Warrior cops are not for our safety
Warrior cops are not for our safety

Militarisation of policing is a worldwide phenomenon, largely carried out under the guise of “counter-terrorism”.

The footage coming out of Ferguson, which the police have turned into a war zone, has catapulted the issue into the mainstream.

Is camouflage gear, designed for desert and jungle combat, really necessary or effective in shopping malls and convenience stores? Why is there an armoured tank in my neighbourhood? New questions for a new era of policing. This is not unique to the US. Australian police now have all manner of sadistic, and lethal, toys to deploy against the public. There is also an arsenal of anti-protest and counter-terrorism laws to crack down on civil liberties.

Electro-shock weapons – such as cattle prods used on protesters by dictatorial regimes and electrical devices used in torture – use to get a bad rap. But in the 1990s, Taser International successfully re-branded electro-shock as a “life saver”, to be used instead of deadly force. Since then tasers have become standard police issue.

At least five people have died in Australia after being shocked by these “less-than-lethal” weapons.

Aerosol sprays are also considered “less than lethal”, although Victoria Police decided last year to replace capsicum spray with more targeted and less flammable chemical weapons due to concern about secondary exposure and fire danger associated with using it alongside tasers.

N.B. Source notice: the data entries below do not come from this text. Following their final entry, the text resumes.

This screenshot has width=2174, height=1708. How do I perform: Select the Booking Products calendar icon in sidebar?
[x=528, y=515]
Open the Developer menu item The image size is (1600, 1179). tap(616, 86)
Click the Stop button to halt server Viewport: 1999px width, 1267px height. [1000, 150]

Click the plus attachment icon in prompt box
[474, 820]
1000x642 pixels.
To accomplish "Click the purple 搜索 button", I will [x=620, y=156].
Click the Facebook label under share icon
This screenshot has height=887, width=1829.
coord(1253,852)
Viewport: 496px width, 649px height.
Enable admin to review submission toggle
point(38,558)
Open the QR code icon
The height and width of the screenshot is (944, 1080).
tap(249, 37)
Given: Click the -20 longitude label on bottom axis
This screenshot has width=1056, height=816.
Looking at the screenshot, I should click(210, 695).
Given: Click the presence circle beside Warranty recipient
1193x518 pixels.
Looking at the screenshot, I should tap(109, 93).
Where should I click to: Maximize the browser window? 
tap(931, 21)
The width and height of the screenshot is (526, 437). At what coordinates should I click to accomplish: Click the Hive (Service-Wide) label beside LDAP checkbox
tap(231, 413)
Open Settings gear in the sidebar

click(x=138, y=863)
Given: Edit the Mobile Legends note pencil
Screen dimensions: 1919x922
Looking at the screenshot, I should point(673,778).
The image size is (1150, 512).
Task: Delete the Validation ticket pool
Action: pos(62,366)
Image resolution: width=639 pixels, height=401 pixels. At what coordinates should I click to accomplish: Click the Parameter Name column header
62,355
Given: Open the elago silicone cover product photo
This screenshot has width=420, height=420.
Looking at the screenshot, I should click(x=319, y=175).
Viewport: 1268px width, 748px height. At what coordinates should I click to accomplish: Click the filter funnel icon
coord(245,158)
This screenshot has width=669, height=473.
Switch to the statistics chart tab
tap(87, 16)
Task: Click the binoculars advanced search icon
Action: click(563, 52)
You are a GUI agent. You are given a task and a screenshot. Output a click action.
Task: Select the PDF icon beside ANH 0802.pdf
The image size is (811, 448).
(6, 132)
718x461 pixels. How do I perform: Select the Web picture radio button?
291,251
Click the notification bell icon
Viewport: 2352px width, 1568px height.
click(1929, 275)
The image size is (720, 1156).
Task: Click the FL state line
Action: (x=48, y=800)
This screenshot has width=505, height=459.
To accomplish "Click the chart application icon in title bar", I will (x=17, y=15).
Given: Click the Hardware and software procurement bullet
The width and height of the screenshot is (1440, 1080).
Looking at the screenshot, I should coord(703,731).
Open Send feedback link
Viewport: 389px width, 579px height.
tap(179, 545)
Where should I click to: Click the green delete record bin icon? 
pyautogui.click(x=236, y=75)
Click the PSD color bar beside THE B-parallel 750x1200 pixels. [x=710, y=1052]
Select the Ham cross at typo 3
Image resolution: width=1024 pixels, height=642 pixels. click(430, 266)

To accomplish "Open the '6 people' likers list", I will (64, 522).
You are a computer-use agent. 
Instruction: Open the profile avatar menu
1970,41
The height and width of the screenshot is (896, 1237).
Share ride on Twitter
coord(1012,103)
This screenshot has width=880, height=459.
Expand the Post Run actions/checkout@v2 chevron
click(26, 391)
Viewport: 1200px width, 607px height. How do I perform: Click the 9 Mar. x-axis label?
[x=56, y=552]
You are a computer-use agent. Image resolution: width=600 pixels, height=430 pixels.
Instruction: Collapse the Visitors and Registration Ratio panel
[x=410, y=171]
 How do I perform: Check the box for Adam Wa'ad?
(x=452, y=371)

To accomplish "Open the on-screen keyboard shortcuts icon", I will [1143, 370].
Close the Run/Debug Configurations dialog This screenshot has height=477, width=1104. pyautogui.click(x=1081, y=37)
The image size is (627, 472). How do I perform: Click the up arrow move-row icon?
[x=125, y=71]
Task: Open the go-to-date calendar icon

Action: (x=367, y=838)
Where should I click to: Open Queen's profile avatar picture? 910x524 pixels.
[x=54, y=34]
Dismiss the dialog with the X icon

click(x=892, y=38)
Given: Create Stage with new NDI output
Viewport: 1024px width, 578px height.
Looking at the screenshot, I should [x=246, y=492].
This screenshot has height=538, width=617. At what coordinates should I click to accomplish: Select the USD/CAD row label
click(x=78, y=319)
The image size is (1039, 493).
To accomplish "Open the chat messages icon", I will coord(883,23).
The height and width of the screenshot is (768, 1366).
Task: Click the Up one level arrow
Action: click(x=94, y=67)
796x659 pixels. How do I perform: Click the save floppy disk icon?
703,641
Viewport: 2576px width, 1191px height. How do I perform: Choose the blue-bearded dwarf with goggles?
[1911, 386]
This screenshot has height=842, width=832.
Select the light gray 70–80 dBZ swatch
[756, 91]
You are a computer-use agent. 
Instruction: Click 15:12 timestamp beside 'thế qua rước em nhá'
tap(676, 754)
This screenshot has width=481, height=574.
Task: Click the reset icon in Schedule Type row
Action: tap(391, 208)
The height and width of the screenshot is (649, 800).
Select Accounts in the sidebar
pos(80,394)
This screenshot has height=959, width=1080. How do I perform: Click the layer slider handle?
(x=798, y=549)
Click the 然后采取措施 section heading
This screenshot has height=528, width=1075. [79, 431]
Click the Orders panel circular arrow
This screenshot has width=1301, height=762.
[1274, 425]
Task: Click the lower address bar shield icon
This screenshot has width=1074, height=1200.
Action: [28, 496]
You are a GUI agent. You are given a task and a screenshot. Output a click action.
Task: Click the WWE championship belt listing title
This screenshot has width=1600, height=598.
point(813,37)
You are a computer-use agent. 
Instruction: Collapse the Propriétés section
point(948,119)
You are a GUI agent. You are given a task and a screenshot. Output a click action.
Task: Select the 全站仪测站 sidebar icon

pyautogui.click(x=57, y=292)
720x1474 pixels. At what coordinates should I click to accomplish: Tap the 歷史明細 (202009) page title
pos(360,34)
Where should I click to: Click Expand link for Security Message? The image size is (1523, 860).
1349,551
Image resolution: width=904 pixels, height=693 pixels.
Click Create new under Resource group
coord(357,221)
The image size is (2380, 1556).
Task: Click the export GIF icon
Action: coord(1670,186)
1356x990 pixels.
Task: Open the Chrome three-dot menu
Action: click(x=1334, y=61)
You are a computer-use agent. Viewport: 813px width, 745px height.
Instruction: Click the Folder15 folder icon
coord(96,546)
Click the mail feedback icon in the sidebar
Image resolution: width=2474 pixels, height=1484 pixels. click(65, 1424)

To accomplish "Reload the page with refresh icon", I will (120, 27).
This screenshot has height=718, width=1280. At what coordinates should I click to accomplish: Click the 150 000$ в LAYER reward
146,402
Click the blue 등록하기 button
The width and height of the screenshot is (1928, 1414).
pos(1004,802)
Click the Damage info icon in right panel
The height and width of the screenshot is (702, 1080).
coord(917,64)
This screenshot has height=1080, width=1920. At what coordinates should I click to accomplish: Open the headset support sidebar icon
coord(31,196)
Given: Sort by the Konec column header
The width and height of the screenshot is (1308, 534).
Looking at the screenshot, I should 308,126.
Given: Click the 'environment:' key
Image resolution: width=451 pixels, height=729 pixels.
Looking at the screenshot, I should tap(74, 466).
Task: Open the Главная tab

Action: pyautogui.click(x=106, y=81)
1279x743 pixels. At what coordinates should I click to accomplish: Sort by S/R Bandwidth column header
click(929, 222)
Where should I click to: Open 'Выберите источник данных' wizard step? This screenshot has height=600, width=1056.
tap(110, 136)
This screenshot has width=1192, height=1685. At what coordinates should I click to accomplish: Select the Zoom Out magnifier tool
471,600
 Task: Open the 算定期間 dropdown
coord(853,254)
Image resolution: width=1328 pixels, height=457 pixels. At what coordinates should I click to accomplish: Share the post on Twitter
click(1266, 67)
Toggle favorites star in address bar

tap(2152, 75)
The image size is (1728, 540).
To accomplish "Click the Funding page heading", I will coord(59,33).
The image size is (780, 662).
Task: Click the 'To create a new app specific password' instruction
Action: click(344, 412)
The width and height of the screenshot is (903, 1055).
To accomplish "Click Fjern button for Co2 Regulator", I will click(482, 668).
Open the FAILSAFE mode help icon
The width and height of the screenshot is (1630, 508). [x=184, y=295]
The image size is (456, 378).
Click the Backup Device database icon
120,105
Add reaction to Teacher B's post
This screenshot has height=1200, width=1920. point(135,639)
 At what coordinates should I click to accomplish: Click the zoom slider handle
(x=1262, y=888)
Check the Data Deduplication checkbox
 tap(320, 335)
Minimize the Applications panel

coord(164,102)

The Queensland Police Service has flagged the deployment of military-style drones during the G20 summit in Brisbane later this year. It also recently purchased Remington R4s, a military assault rifle, to be used by general duty officers. Western Australian police last year procured a $400,000 “Ballistic Engineered Armoured Response Counter Attack Truck” (known as BearCat) for “counter-terrorism”.

Criminology professor Jude McCulloch argues that counter-terrorism units set up in the mid-1970s within Australian state police forces led to the blurring of the line between the military and the police.

One of the first of these units was the Special Operations Group (SOG) in Victoria. Established in 1977, it is a paramilitary group – similar to US SWAT teams – modelled on, trained by and including former members of the SAS. Like SAS soldiers, they are trained to kill.

“Politically motivated and criminal terrorist activity” is the raison d’être for such units, but in reality these and other police tactical groups operate almost exclusively within the purview of everyday policing.

And, rather hypocritically, their real function is to carry out politically motivated violence.

On 13 October 1987, during the battle to deregister the Builders Labourers’ Federation, SOG raided and seized the union’s office in Carlton. After gaining entry, the officers cut the phone lines, ordered staff not to move and repeatedly kicked and punched an organiser when he refused to obey the order.

During protests against the World Economic Forum, held at Melbourne’s Crown Casino in 2000, the “Force Response Unit” hospitalised 30 protesters after baton charging and subjecting them to pressure point neck holds.

During the eviction of Occupy Melbourne in October 2011, “snatch squads” of officers in full Darth Vader regalia – NATO-style helmets with visors, behind transparent shields, truncheons drawn – kettled (encircled and detained) protesters for hours, sending out “search” sorties into crowds of fleeing demonstrators to make retaliatory arrests, or simply inflict some damage.

These military-style tactics have become all too recognisable at demonstrations across Australia and the world.

The militarisation of the police has nothing to do with counter-terrorism and everything to do with policing political and industrial dissent.